- [Written exercise]: Continue the Linux swap cache passage below, starting after its final sentence.

- [Document]:
Understanding the Linux Kernel, Second Edition

by Daniel P. Bovet, Marco Cesati
December 2002
Intermediate to advanced
784 pages
27h 7m
English
O'Reilly Media, Inc.
Content preview from Understanding the Linux Kernel, Second Edition

The Swap Cache

The swap cache is crucial to avoid race conditions among processes trying to access pages that are being swapped.

If a page is owned by a single process (or better, if the page belongs to an address space that is owned by one or more clone processes), there is just one race condition to be considered: the process attempts to address a page that is being swapped out. An array of semaphores, one per each page slot, could be used to block the process until the I/O data transfer completes.

In many cases, however, a page is owned by several processes. Again, the same array of semaphores could suffice to avoid race conditions, provided that the kernel is able to locate quickly all Page Table entries that refer to the page to be swapped out. Therefore, the kernel could ensure that either all processes see the same page frame or all of them see the swapped-out page identifier.

- [Data]:
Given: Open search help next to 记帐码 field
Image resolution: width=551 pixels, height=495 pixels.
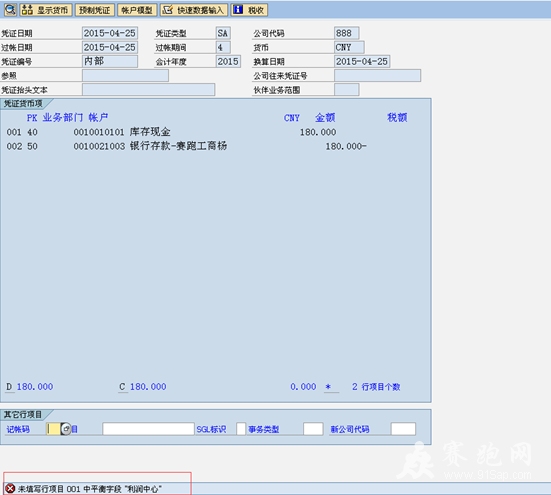Looking at the screenshot, I should click(66, 429).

- [Task response]:
Unfortunately, there is no quick way in Linux 2.4 to derive from the page frame the list of processes that own it.[110] Scanning all Page Table entries of all processes looking for an entry with a given physical address is very costly, and it is done only in rare occasions (for instance, when deactivating a swap area).

As a result, the same page may be swapped out for some processes and present in memory for others. The kernel avoids the race conditions induced by this peculiar scenario by means of the swap cache.

Before describing how the swap cache works, let’s recall when a page frame may be shared ...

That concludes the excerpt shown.